Exercise prompt | Restate the records exactly. Include all of them.
***** Provided material *****
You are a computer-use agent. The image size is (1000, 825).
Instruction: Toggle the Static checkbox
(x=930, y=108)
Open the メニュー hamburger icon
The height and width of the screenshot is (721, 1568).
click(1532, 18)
*****
Completed task |
You are a computer-use agent. The image size is (1000, 825).
Instruction: Toggle the Static checkbox
(x=930, y=108)
Open the メニュー hamburger icon
The height and width of the screenshot is (721, 1568).
click(1532, 18)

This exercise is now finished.